Discovery to Launch Again in March

Space Shuttle Discovery has been pegged to take another trip to the International Space Station, with launch now slated for March. NASA has adjusted its plans for the STS-121 mission, changing both the launch timeframe and the orbiter to be used.

STS-121 is the second test flight in the Shuttle Return to Flight sequence. Originally set to launch in September, Space Shuttle Atlantis was to carry a crew to the International Space Station.

"We are giving ourselves what we hope is plenty of time to evaluate where we are," said NASA Administrator Michael Griffin. "We don't see the tasks remaining before us being as difficult as the path behind us."

Based on NASA's self-imposed optimum lighting requirements, the earliest possible launch opportunity for the STS-121 mission is March 4, 2006. Pushing back the launch to March or later will allow engineering teams more time to properly evaluate the issue of large pieces of insulating foam that came off Discovery's external fuel tank during launch last month.

Targeting March also allows the Space Shuttle Program to put itself into a better posture for future Shuttle missions to the Space Station. Changing Orbiters for the STS-121 mission enables use of Atlantis for the following mission, STS-115, which will resume assembly of the Station.

The switch frees Atlantis to fly the remaining Space Station truss segments, which are too heavy for Discovery, in 2006. By changing the Orbiter lineup, the Shuttle program will not have to do two back-to-back missions with Atlantis, as previously scheduled.

"It really makes sense to move to the March timeframe," Associate Administrator for Space Operations Bill Gerstenmaier said. "We're looking at the Shuttle missions to support the most robust flight sequence for the Space Station and to make the whole sequence flow better. This extra time helps us make sure that all the work we need to do fits and that there are no other issues."

Discovery's recent STS-114 mission and the STS-121 mission are test flights.

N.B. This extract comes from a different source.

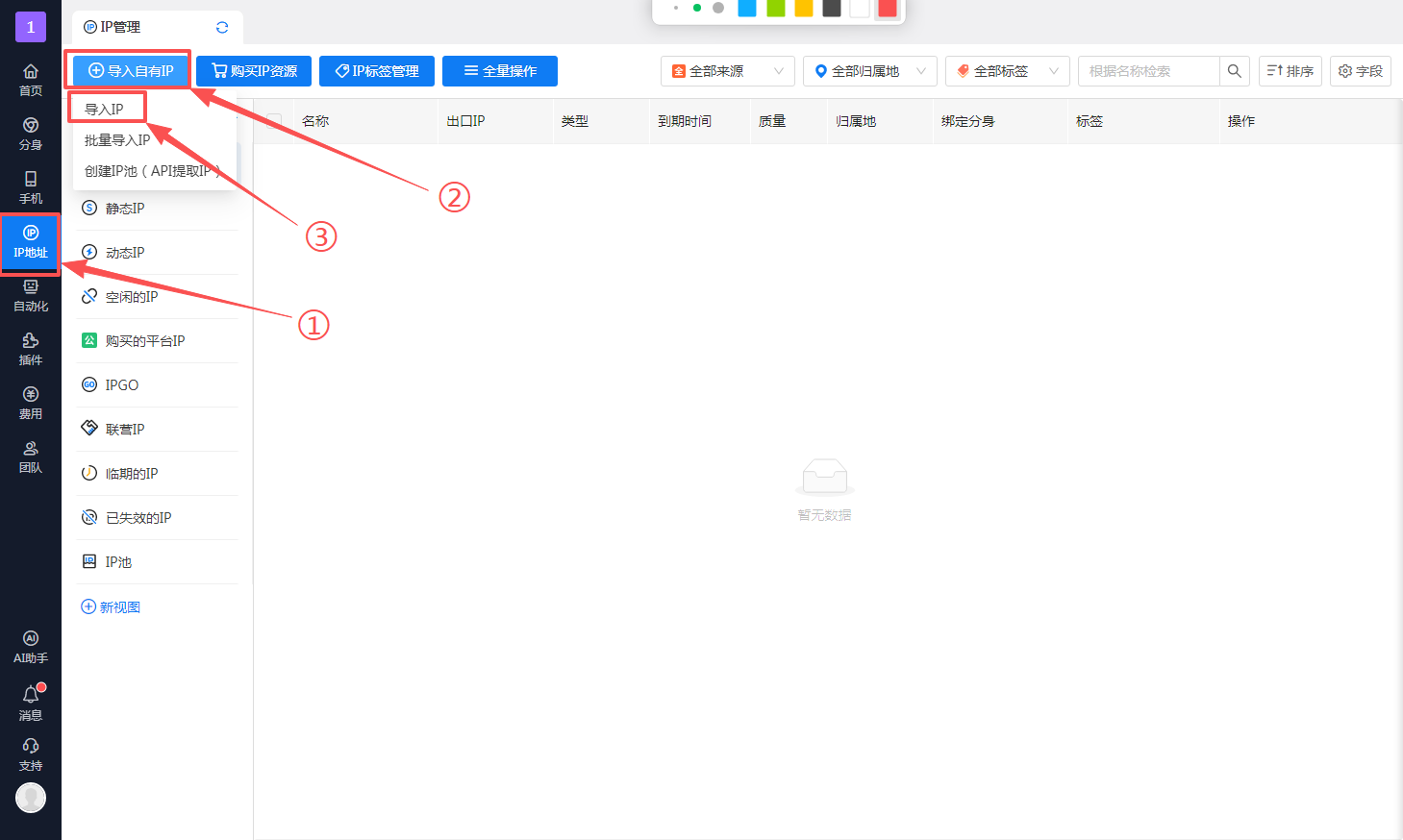Open the 首页 home icon in sidebar
The image size is (1403, 840).
pos(31,79)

They will enable NASA to evaluate new safety procedures and equipment, giving the agency greater confidence that the Shuttle can be flown safely through its planned retirement date of 2010.

Discovery returned to Kennedy Space Center atop a Shuttle Carrier Aircraft on Aug. 21. The external fuel tanks will be shipped back to the Michoud Assembly Facility in Louisiana for tests and potential modifications.